Consequences of convergence

This section gives some consequences of a sequence having a limit. These results are useful sometimes to show that a sequence does not converge.

Proposition 3   Every convergent sequence is bounded.

PROOF:

Suppose that $a_n\to L$ is a convergent sequence. Then there is a N such that if n>N we have |a_n-L|<1 thus there are at most N terms not in the interval [L-1,L+1]. The sequence is then bounded above by the largest element of $\{a_k\vert k\leq N\}\cup \{L-1,L+1\}$ and bounded below by its smallest element.

Because of this proposition we know that if a sequence is not bounded ten it does not converge. We can also show that a sequence does not converge by demonstrating two subsequences which tend to different values.

Definition 3   A sequence b is a subsequence of a if there is a strictly increasing function $f:\ensuremath{\mathbb{N} }\to \ensuremath{\mathbb{N} }$ with b_k=a_f(k).

A subsequence is thus a sequence with some of the terms left out.

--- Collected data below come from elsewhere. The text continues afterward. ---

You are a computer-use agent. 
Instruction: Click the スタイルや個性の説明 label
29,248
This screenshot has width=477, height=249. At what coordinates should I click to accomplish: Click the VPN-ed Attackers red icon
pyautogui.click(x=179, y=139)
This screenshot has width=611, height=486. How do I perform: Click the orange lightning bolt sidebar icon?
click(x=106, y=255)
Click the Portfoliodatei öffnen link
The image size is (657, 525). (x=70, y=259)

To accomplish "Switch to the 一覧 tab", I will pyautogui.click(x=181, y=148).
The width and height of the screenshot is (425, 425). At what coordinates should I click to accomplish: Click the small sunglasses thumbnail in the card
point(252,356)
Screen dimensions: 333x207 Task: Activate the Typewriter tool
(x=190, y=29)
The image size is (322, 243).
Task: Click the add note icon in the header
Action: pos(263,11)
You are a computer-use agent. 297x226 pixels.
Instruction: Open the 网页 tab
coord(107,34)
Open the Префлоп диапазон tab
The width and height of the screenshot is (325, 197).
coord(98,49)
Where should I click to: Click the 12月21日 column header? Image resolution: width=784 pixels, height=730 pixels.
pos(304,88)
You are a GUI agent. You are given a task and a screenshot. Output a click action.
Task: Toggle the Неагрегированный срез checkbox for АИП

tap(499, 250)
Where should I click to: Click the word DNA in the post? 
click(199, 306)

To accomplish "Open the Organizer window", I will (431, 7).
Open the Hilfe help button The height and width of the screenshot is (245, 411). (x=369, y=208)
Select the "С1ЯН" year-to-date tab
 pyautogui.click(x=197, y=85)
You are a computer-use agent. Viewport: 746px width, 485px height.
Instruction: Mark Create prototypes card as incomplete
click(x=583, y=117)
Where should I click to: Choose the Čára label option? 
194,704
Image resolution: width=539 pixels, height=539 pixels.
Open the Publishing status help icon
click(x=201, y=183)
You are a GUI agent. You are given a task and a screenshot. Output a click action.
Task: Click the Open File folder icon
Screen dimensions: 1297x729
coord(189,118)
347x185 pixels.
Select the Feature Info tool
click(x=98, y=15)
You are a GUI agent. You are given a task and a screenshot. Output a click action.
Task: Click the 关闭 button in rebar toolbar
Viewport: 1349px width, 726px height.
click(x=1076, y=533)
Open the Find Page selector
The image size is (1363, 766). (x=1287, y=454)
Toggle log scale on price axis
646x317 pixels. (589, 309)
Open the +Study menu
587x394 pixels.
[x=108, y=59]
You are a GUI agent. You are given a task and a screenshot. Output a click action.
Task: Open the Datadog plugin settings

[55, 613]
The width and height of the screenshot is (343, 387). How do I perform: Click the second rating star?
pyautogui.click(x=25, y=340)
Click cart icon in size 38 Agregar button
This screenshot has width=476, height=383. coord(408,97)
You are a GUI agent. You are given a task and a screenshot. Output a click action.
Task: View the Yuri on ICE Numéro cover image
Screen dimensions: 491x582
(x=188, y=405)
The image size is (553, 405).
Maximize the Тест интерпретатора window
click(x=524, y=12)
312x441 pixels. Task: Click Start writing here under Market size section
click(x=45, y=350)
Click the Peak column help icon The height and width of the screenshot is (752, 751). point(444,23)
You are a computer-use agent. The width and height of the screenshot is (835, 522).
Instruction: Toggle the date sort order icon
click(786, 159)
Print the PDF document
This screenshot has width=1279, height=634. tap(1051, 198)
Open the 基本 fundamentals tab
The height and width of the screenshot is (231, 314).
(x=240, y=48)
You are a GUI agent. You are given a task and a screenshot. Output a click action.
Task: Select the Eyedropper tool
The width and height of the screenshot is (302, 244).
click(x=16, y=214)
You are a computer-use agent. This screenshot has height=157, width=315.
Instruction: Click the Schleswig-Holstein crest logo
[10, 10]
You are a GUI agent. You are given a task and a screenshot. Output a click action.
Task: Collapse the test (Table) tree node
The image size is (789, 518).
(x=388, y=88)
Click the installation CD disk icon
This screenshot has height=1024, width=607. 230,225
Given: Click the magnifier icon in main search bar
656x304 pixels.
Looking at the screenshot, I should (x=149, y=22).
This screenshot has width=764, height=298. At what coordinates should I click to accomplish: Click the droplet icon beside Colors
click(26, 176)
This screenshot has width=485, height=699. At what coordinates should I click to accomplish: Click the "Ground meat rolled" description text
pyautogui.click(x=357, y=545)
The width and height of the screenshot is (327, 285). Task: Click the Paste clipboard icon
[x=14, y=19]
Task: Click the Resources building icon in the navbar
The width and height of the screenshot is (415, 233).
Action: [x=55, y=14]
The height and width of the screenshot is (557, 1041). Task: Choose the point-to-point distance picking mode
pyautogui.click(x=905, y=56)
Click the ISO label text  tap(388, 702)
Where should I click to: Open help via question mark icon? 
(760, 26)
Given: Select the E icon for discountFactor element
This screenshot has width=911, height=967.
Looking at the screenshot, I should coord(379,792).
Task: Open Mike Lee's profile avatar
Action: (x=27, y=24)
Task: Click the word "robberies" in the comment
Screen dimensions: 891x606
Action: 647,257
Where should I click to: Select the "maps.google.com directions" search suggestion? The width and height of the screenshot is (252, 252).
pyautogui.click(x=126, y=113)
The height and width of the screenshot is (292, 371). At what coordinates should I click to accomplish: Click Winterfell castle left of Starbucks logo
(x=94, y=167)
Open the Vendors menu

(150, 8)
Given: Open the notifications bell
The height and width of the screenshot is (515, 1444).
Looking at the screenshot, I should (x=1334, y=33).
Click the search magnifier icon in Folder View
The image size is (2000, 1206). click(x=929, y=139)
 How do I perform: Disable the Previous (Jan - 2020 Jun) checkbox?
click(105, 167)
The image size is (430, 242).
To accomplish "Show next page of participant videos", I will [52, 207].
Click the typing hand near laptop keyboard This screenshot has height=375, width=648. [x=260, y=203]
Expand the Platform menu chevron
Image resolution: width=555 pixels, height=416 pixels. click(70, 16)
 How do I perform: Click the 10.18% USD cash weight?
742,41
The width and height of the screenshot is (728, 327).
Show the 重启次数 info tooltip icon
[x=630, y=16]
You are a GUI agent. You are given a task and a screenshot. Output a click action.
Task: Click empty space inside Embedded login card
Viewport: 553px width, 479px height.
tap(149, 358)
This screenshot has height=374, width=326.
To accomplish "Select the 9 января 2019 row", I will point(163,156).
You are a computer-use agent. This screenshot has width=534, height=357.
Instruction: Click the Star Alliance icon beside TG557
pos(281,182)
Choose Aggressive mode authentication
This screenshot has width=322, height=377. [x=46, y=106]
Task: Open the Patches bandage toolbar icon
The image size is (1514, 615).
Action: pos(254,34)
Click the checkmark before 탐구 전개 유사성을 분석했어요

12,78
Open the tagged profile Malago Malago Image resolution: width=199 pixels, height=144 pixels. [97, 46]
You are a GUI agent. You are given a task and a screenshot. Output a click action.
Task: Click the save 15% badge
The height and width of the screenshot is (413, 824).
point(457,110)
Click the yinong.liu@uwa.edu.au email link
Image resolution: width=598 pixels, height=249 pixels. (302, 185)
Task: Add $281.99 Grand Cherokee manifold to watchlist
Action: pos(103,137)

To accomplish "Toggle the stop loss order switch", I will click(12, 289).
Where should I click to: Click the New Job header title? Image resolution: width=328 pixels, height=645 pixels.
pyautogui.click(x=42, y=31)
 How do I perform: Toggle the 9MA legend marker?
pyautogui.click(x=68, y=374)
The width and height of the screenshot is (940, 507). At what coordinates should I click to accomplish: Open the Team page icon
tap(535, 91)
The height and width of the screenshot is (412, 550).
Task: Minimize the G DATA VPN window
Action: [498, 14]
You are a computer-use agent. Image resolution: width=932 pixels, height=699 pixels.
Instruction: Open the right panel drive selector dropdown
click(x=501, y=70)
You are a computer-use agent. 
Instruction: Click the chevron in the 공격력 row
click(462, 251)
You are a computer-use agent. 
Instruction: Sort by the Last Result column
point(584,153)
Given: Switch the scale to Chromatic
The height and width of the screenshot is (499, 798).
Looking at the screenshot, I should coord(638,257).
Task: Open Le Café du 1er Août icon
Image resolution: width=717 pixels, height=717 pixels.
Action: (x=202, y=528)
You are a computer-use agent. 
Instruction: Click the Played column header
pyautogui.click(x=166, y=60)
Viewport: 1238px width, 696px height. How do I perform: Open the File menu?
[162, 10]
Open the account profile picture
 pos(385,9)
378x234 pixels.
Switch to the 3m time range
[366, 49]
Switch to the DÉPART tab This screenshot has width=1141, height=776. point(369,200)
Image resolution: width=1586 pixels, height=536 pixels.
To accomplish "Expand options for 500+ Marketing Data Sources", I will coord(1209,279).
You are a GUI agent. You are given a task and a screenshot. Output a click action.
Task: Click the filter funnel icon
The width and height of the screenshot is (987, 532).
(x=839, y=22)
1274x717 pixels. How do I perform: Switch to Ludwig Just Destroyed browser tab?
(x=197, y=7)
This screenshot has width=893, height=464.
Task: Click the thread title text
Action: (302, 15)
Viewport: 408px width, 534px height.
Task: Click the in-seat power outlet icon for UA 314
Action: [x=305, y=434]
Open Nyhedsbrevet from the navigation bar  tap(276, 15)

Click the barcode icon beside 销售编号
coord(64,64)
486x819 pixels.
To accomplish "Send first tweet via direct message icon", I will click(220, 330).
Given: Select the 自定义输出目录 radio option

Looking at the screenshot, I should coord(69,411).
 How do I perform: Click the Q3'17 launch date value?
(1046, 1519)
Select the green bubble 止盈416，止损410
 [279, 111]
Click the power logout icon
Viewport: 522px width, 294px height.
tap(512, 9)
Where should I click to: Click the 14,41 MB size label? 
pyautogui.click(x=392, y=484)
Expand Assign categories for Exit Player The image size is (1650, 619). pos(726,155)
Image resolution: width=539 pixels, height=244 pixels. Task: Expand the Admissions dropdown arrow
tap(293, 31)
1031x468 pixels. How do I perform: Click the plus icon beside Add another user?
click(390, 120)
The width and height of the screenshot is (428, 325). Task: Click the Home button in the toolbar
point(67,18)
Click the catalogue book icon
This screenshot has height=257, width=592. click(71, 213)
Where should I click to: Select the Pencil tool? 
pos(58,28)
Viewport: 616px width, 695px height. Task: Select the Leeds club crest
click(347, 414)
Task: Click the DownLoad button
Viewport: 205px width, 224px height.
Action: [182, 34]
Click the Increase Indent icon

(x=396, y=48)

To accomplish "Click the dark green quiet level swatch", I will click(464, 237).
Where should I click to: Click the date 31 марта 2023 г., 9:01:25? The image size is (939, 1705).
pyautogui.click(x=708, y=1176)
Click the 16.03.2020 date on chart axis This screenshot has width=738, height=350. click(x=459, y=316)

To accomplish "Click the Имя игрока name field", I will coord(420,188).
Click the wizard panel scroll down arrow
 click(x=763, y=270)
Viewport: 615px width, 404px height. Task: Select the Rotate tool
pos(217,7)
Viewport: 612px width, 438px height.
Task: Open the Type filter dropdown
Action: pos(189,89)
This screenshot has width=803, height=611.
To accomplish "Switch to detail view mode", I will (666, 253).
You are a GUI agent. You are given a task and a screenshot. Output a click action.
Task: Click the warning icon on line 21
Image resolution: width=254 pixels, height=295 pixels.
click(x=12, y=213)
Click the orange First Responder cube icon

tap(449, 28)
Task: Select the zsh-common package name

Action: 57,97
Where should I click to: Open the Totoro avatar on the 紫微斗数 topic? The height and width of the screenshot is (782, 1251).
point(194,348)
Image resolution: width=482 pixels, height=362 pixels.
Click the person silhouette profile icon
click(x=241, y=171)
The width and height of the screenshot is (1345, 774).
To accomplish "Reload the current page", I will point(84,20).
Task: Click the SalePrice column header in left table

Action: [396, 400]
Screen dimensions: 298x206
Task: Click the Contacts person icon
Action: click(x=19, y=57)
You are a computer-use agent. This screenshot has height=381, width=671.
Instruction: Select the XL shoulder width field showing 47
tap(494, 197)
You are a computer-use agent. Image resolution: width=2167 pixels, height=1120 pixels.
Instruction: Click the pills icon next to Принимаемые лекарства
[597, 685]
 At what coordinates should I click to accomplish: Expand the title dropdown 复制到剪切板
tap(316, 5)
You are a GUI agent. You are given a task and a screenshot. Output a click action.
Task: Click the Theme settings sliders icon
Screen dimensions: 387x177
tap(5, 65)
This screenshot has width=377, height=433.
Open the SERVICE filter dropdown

Proposition 4   Every subsequence of a convergent sequence converges to the same limit.

PROOF:

Suppose $a_n\to L$ and b is a subsequence of a, say using $f:\ensuremath{\mathbb{N} }\to \ensuremath{\mathbb{N} }$. Given $\epsilon$ there is an N such that if n>N then $\vert a_n - L\vert < \epsilon$. Let M be the smallest natural number such that $f(M)\geq N$ then if m>M we have $\vert b_m-L\vert=\vert a_{f(m)}-L\vert<\epsilon$. Thus $b_k\to L$ as well.

Proposition 5   Every sequence has a monotone subsequence.

PROOF:

If $\lim_{n\to\infty}a_n=\pm \infty$ the proposition is easy: suppose the limit is $\infty$. Pick b₀=a₀. Next let f(n) be the least m with a_m>b_n-1. The resulting subsequence is monotone increasing. A similar argument produces a monotone decreasing subsequence if the limit is $-\infty$. Note that if a sequence a_n is unbounded, then it will have a subsequence which converges to either $\pm\infty$.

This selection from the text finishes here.